When new data arrives, there's no code change, so retraining the model should happen in the ML pipelines not DevOps pipelines. Additionally the newly trained model should be able to trace back to the new data it's trained on. This means:

  • Datasets should be immutable.
  • Training dataset or dataset version can't be determined at pipeline publishing time, it has to be passed in as parameters at pipeline runtime. To train on new data, put new data in a new folder. The data processing pipeline uses a pre-registered dataset name. It also takes a folder name as its parameter. When a new folder is specified for a run, a new version of the dataset is registered and the folder is mounted. When this parameter is nopath, the latest version of the dataset is used for training.

Getting Started

Prerequisite

  1. Whether you run this project locally or in Azure DevOps CI/CD pipelines, the code needs to get Azure ML context for remote or offline runs. Create Azure resources as documented here.
  2. Review the folder structure explained here.

Running locally

  1. Make a copy of .env.example, place it in the root of this sample, configure the variables, and rename the file to .env.

  2. Install Anaconda or Mini Conda and create a Conda envrionment by running local_install_requirements.sh.

  3. In VSCode, open the root folder of this sample, select the Conda environment created above as the Python interpretor.

  4. Most of the code you'd want to run locally is in ml_model folder. For code that doesn't depend on Azure ML, for example, preprocess_images.py, you can debug as usual. For code that depends on Azure ML, you don't have access to Azure ML resources such as Datasets.
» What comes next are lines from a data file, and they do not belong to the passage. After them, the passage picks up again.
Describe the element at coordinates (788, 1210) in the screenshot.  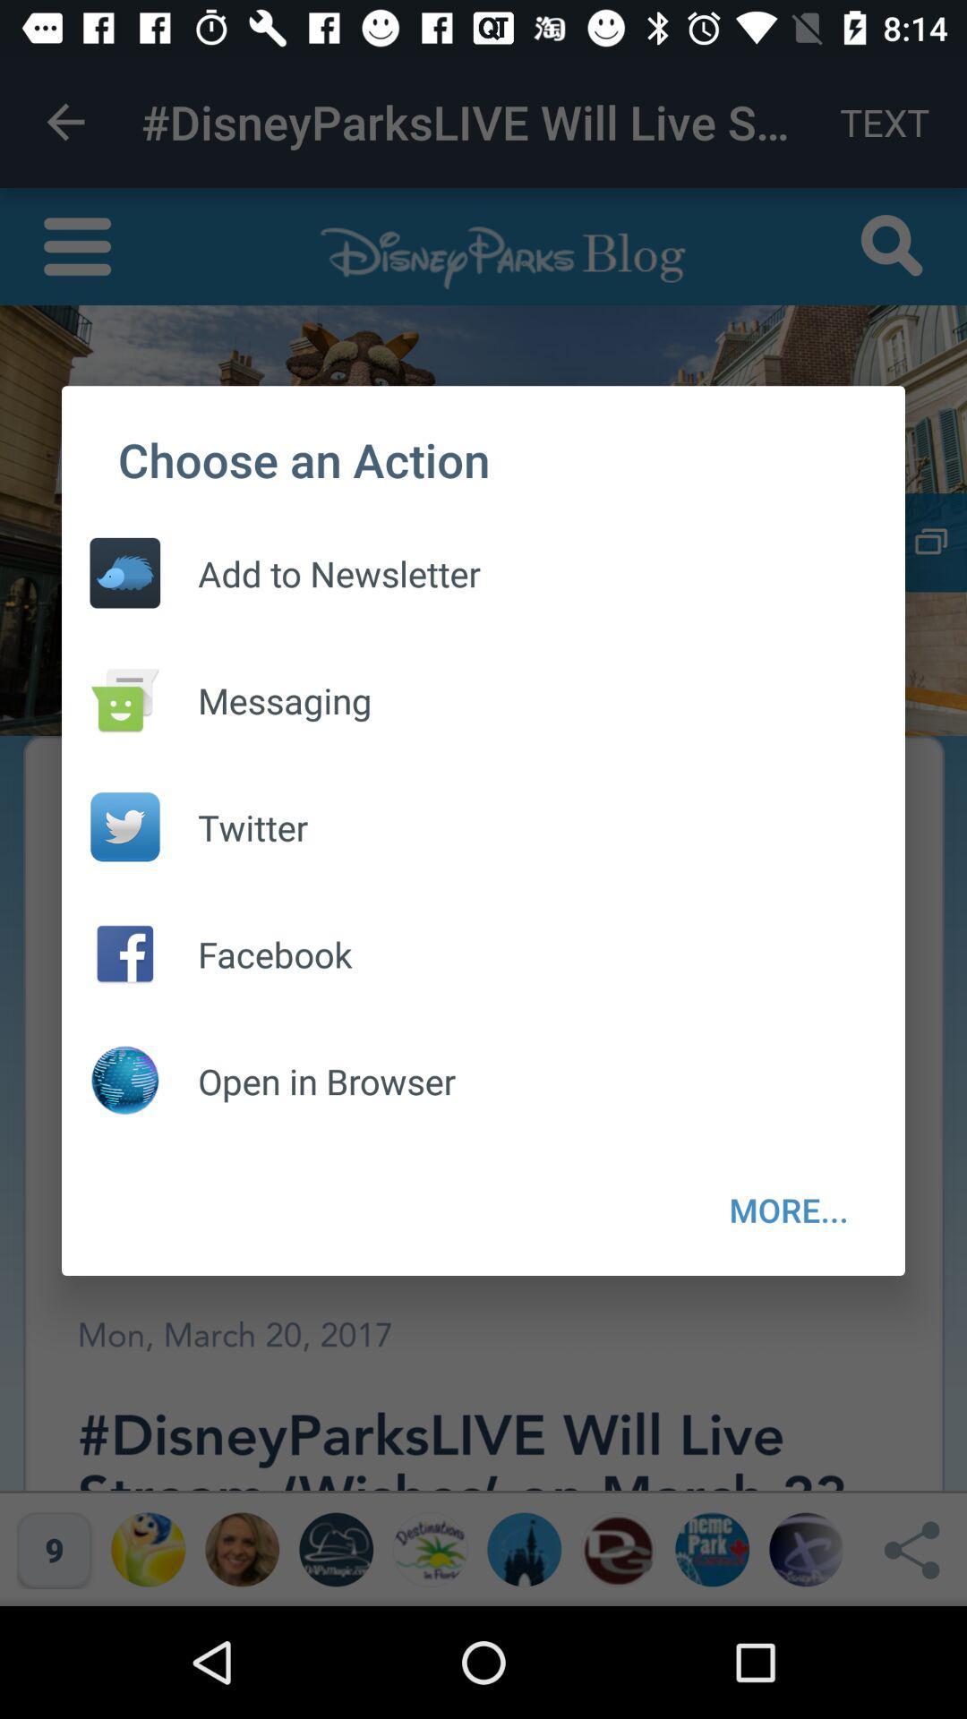
I see `the icon at the bottom right corner` at that location.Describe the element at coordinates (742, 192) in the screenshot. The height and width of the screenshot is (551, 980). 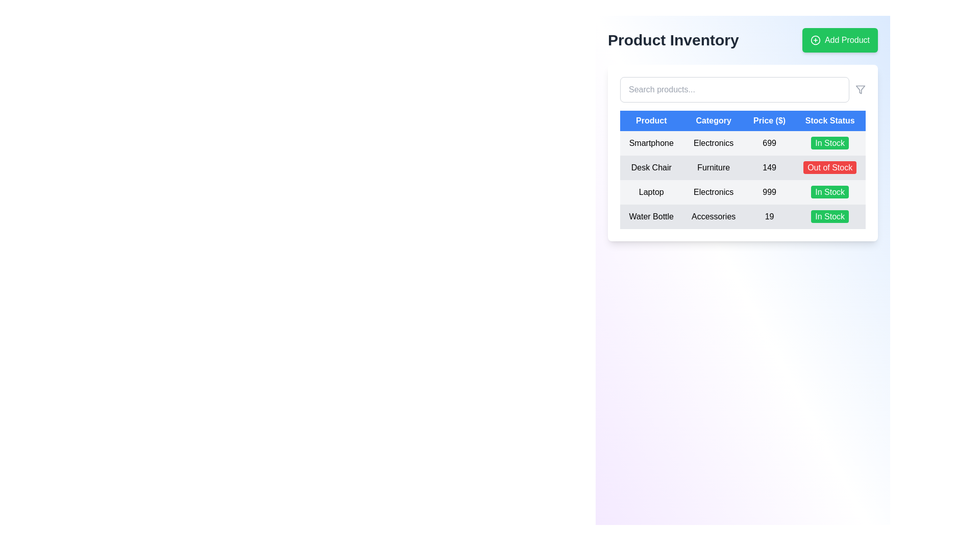
I see `the third row of the product inventory table displaying information about the 'Laptop' for details` at that location.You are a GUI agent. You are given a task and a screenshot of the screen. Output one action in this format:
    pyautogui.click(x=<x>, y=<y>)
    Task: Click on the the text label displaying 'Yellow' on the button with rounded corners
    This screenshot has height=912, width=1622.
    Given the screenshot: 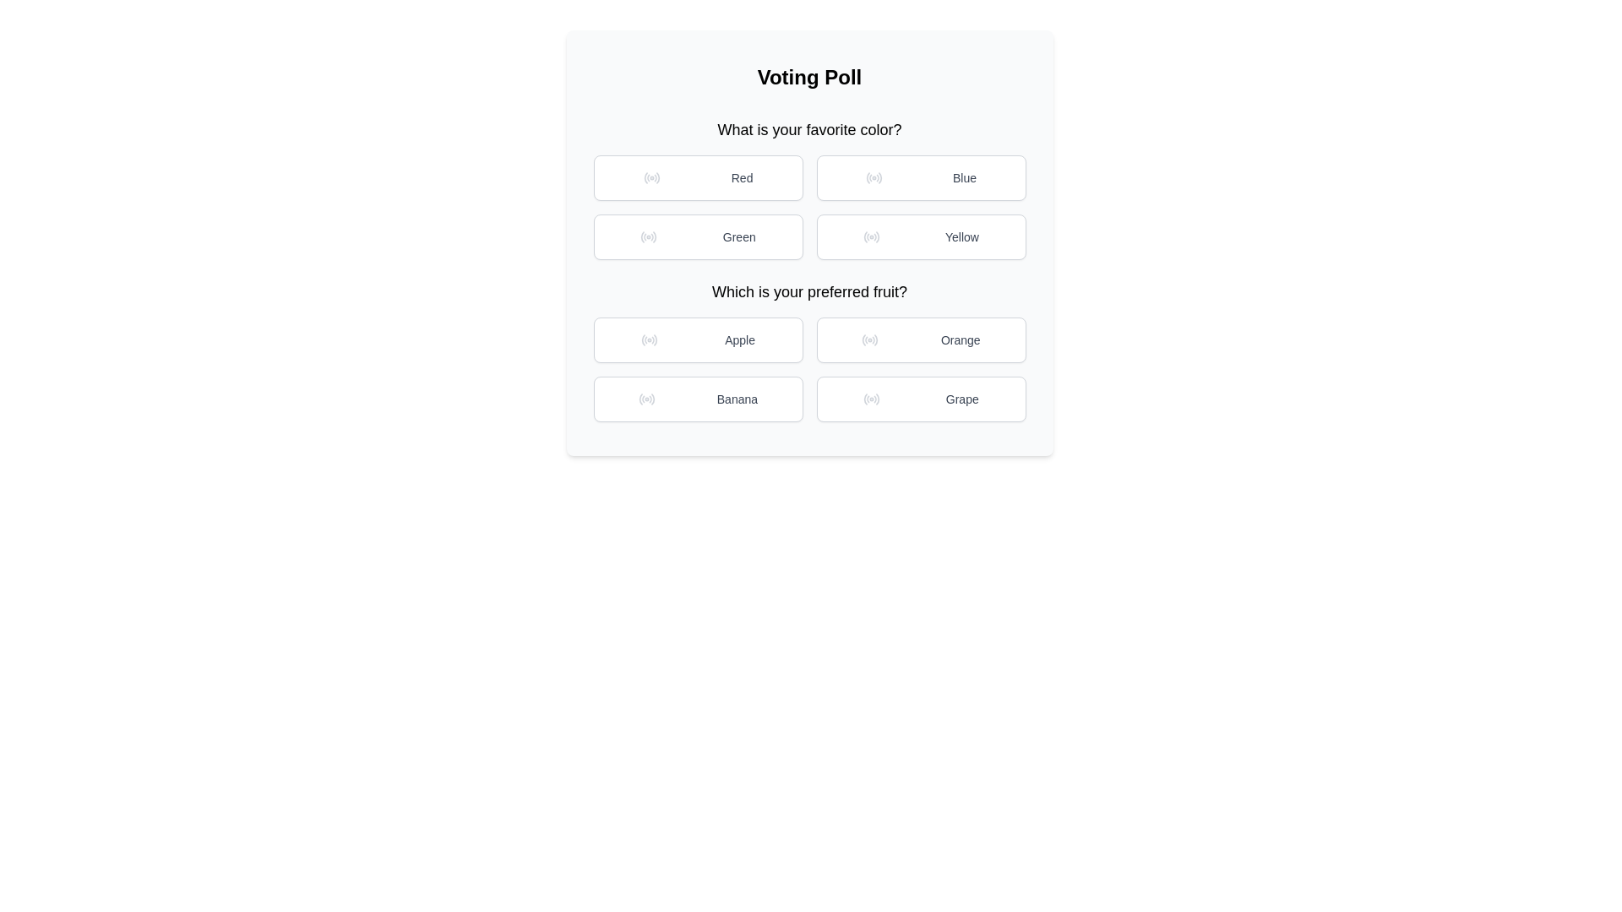 What is the action you would take?
    pyautogui.click(x=961, y=237)
    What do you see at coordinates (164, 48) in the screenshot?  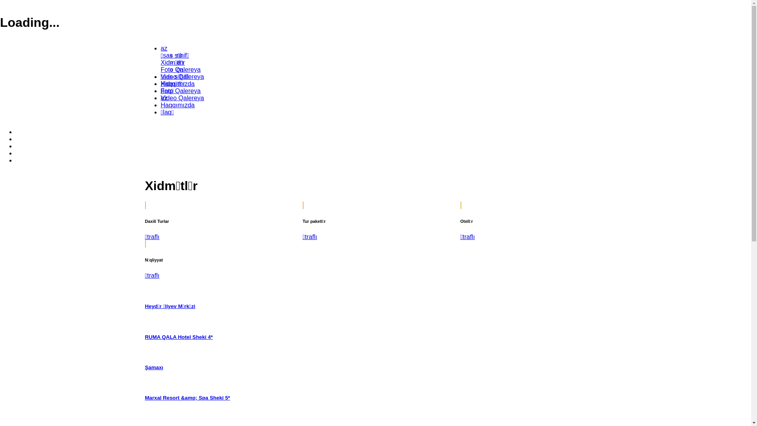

You'll need to write different code for local vs. remote runs. For example, to debug preprocess_aml.py, do the following:

    • Open a terminal, activate the Conda environment for this sample, nativate to the root folder of this sample, and run pytest.

    • In the terminal, navigate to ml_model folder of this sample, and run:

    image-classification-tensorflow/ml_model$ python -m debugpy --listen 5678 --wait-for-client preprocess/preprocess_aml.py --dataset_name flower_dataset --data_file_path /path/to/local/raw/images --output_dataset /path/to/processed/images
    • In VSCode, create a launch configuration to attach to the debugger, and F5:
    "configurations": [
      {
        "name": "Python: Attach",
        "cwd": "${workspaceFolder}/samples/image-classification-tensorflow/ml_model",
        "type": "python",
        "request": "attach",
        "connect": {
          "host": "localhost",
          "port": 5678
        },
      }
    ]

CI/CD in Azure DevOps

  1. Create an Azure DevOps variable group devopsforai-aml-vg that contains the following variables:
name description
ACR_SVC_CONNECTION Service Connection to a Docker Container Registry to store and retrieve the Docker container for build agent
AML_COMPUTE_CLUSTER_NAME Azure ML Compute cluster used for training
RESOURCE_GROUP Azure Resource Group where the Azure ML Workspace is located
WORKSPACE_NAME Azure ML Workspace name
WORKSPACE_SVC_CONNECTION Service Connection to Azure ML Workspace
ACI_DEPLOYMENT_NAME Azure ML deployment name to Azure Container Instance
TEST_IMAGE_CLASSES a comma separated list of image classification class names of images for smoke testing
TEST_IMAGE_URLS a comma separated URLs of images for smoke testing

Note that you can also overwrite the variables defined in variables-template.yml with the ones defined in this variable group. Variables defined in the variable group takes precedence over variables-template.yml because of the order they are defined in Azure DevOps pipelines.

  1. Create the build agent

The build agent needs to run linting, unit tests, and call Azure ML SDK to publish Azure ML pipelines so that models can be trained, evaluated, and deployed in Azure ML pipelines. To create a Docker image for the build agent, create and run a build pipeline with 00-build-agent-pipeline.yml.

  1. Create other pipelines

Create the remaining CI/CD pipelines defined in devops_pipelines folder. Verify or adjust their triggers if needed. By default, only linting and unit tests are triggered for pull request validation. Data processing and model training are only triggered on merging to main.